ANNs can be applied for problems where the relationships may be quite dynamic or non-linear and can provide an analytical alternative to conventional techniques which are often limited by assumptions. ANN can capture many kinds of relationships and allows to model phenomena which otherwise may have been very difficult or impossible to explain. This modeling capability, as well as the ability to learn from experience, has given ANNs superiority over most traditional modeling methods since there is no need for making assumptions about what the underlying rules that govern the problem in hand could be.

In the present paper several ANN algorithms with CPTu as inputs and clay sensitivity as output were tested and developed and the procedure to find the optimized ones were executed. The results of try and error method for testing numerous ANN structure architecture showed that increasing the number of hidden layers up to 4 in ANN will be able to improve the results and in this condition the prediction of clay sensitivity by ANN can be reliable and reasonable and then the 4-4-4-3-1 structure due to minimum RMSE and higher correlation coefficient was confirmed as the developed optimized network structure. The proposed model for the selected area in this paper can be update and adapt for another area. However, the optimized topology can play an important role for initial guess to develop and making compatible for another area.

Depending on the nature of the application and the strength of the internal data patterns it can generally expect a network to train quite well and hence according to obtained results in Table 2 and Fig. 4, in this study the conjugate gradient descent training algorithm gives better results and therefore it can be applied as an alternative method for reasonable prediction of sensitivity and also the condition of data scattering using a 1:1 slope line to show the correlation were presented.

The sensitivity analysis showed that the depth and pore pressure are the two most and cone tip resistance is the least effective factor on estimation of clay sensitivity in this study.

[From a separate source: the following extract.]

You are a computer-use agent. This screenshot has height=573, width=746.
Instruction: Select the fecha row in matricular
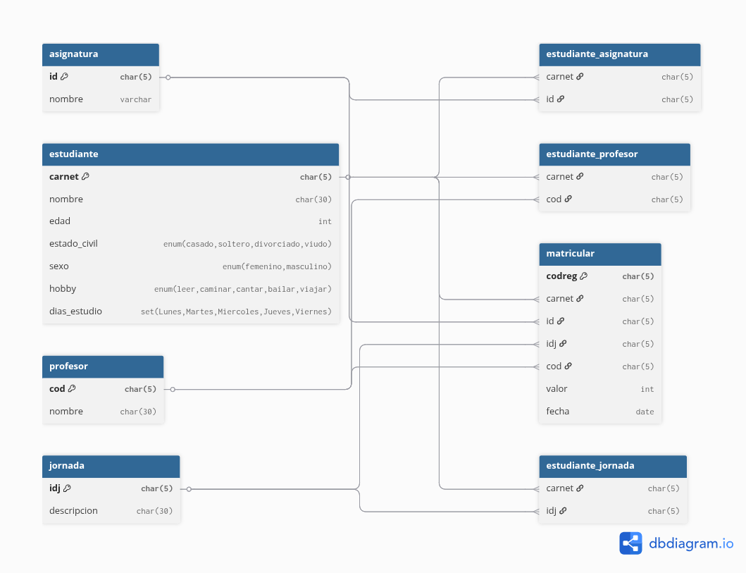point(599,412)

A comparison between the proposed classifications by other researcher with our data to show adaptability percentage was executed (Table 5). The performed correlation between the laboratory and ANN results with predicted soil profile using the CPTu data represent a good condition whereas the nearly most of all measured sensitivity and those obtained by CPTu data and ANN algorithms fall in the part of soil profile which indicate the sensitive fine grained.